ClickZetta Connector Official Python SDK

clickzetta-connector is the official Python SDK for Singdata ClickZetta Lakehouse, providing a database API call interface that follows the PEP-249 specification and bulk data upload (bulkload) functionality. With this SDK, you can easily interact with ClickZetta in Python applications.

Installation

Install clickzetta-connector using pip:


pip install clickzetta-connector

Note clickzetta-connector by default includes all cloud environment dependencies and does not support the installation method clickzetta-connector[xxx]. If you need to use cloud environment packages, please refer to the installation methods below.

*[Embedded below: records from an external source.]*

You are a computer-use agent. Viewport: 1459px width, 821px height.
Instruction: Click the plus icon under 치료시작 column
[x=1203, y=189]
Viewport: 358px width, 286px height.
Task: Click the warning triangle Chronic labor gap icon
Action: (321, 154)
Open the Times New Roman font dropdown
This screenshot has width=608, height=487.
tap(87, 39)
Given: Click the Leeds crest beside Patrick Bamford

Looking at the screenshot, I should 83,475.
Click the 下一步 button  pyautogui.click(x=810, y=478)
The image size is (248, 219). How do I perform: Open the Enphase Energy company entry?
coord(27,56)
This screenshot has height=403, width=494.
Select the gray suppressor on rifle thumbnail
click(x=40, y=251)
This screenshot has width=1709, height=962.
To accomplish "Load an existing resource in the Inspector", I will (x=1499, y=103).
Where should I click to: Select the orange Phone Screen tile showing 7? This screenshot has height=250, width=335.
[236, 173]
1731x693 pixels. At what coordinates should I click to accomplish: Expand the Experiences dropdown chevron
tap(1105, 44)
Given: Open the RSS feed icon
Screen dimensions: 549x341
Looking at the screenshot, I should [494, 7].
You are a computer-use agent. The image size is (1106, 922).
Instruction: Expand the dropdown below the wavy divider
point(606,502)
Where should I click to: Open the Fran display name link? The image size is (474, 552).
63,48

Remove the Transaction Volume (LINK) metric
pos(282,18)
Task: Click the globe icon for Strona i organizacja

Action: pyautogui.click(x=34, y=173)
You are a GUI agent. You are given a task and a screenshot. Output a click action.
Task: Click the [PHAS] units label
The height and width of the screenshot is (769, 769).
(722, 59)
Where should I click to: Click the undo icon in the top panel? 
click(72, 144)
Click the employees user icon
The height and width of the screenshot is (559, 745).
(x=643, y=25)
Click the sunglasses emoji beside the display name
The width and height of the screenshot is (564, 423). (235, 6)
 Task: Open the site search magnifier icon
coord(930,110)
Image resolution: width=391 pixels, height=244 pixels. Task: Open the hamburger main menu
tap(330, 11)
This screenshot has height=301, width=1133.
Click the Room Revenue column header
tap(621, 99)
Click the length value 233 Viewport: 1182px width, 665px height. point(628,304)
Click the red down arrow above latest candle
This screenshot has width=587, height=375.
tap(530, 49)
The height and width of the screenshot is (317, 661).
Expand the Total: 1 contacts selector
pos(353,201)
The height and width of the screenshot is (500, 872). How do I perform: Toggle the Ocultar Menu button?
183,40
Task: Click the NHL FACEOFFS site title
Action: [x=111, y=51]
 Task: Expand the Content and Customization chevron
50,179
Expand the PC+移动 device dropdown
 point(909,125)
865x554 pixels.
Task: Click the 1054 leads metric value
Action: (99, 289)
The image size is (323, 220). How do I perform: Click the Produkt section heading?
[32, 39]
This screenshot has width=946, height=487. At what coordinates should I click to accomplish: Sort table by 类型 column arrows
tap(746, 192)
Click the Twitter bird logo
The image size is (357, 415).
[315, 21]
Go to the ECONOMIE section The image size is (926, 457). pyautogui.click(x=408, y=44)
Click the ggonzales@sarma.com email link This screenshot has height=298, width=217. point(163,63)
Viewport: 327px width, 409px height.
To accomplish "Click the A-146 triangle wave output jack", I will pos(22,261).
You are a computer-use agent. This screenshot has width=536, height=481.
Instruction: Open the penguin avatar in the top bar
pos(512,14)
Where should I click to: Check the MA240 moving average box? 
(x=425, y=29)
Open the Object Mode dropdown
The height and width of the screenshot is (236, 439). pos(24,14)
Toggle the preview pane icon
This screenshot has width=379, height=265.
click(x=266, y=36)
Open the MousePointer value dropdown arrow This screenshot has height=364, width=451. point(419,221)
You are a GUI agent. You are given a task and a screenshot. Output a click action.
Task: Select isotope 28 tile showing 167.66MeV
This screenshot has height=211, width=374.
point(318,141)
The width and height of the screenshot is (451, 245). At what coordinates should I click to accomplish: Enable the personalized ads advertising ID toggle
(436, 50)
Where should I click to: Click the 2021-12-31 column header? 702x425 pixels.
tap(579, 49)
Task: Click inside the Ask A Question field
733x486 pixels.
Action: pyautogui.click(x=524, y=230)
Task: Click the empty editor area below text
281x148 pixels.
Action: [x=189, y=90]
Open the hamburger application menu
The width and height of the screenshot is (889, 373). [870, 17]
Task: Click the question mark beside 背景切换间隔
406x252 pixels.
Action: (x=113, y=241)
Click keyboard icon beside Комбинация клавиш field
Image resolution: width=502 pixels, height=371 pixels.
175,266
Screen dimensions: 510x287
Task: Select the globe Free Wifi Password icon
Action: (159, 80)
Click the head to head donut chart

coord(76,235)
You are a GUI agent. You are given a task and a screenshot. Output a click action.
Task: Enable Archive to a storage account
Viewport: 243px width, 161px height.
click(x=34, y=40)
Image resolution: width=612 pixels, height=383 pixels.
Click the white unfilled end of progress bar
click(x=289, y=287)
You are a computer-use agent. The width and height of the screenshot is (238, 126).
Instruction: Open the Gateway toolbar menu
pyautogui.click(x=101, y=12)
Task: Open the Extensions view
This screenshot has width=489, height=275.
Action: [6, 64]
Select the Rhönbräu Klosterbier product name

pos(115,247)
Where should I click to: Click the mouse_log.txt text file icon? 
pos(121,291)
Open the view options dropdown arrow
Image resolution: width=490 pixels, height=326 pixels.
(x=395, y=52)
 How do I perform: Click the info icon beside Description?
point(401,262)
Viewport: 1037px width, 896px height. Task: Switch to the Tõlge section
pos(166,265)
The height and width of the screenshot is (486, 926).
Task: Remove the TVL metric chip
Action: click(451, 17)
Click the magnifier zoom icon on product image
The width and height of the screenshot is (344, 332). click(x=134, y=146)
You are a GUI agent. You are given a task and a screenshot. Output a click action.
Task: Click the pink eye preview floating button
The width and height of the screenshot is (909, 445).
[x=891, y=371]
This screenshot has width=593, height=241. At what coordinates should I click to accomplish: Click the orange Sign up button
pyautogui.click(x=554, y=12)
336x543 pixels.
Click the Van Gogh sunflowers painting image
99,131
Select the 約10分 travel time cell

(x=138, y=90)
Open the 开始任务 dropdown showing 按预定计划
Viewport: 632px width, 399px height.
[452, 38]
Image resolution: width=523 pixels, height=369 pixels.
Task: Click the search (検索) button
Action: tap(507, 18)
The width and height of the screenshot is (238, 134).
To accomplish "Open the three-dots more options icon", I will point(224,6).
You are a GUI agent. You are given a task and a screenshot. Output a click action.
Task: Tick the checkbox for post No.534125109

Additionally, we support on-demand installation of cloud environment packages (cloud environment packages include the clickzetta-connector base package)

type	command	comment
None	`pip install "clickzetta-connector-python"`	Only install the base package, generally used for local development
all	`pip install "clickzetta-connector-python[all]"`	Install the base package and all cloud environment packages
s3	`pip install "clickzetta-connector-python[s3]"`	Install the base package and Amazon cloud environment package
amazon	`pip install "clickzetta-connector-python[amazon]"`	Install the base package and Amazon cloud environment package
aws	`pip install "clickzetta-connector-python[aws]"`	Install the base package and Amazon cloud environment package
oss	`pip install "clickzetta-connector-python[oss]"`	Install the base package and Alibaba cloud environment package
aliyun	`pip install "clickzetta-connector-python[aliyun]"`	Install the base package and Alibaba cloud environment package
cos	`pip install "clickzetta-connector-python[cos]"`	Install the base package and Alibaba cloud environment package
tencent	`pip install "clickzetta-connector-python[tencent]"`	Install the base package and Tencent cloud environment package
gcp	`pip install "clickzetta-connector-python[gcp]"`	Install the base package and Google cloud environment package
google	`pip install "clickzetta-connector-python[google]"`	Install the base package and Google cloud environment package

Quick Start

Execute SQL Query

Below is a simple example demonstrating how to use clickzetta-connector to execute an SQL query:


from clickzetta import connect

### Establish Connection
conn = connect(
    username='your_username',
    password='your_password',
    service='api.singdata.com',
    instance='your_instance',
    workspace='your_workspace',
    schema='public',
    vcluster='default'
)

Parameter	Required	Description
username	Y	Username
password	Y	Password
service	Y	Address to connect to the lakehouse, region.api.singdata.com. You can see the JDBC connection string in Lakehouse Studio Management -> Workspace Preview
instance	Y	You can see the JDBC connection string in Lakehouse Studio Management -> Workspace to view Preview
workspace	Y	Workspace in use
vcluster	Y	VC in use
schema	Y	Name of the schema to access

Simple Query Example


# Create a cursor object
cursor = conn.cursor()
# Execute SQL query
cursor.execute('SELECT \* FROM clickzetta\_sample\_data.ecommerce\_events\_history.ecommerce\_events\_multicategorystore\_live LIMIT 10;')
# Fetch query results
results = cursor.fetchall()
for row in results:
print(row)

Using SQL hints

In JDBC, SQL hints set through the set command can be passed via the parameters parameter. For supported parameters, refer to Parameter Management. Below is an example:


# Set the job run timeout to 30 seconds
my_param = {
    'hints': {
        'sdk.job.timeout': 30
    }
}
cursor.execute('YOUR_SQL_QUERY', parameters=my_param)

More Examples

1. Handling Query Results

The following example demonstrates how to handle query results, such as saving the results to a CSV file:


import csv

# Execute query
cursor.execute('SELECT * FROM clickzetta_sample_data.ecommerce_events_history.ecommerce_events_multicategorystore_live LIMIT 10;')

# Fetch query results
results = cursor.fetchall()

# Save results to CSV file
with open('output.csv', 'w', newline='', encoding='utf-8') as csvfile:
    csv_writer = csv.writer(csvfile)
    csv_writer.writerow([column[0] for column in cursor.description])
    csv_writer.writerows(results)
# Close connection
cursor.close()
conn.close()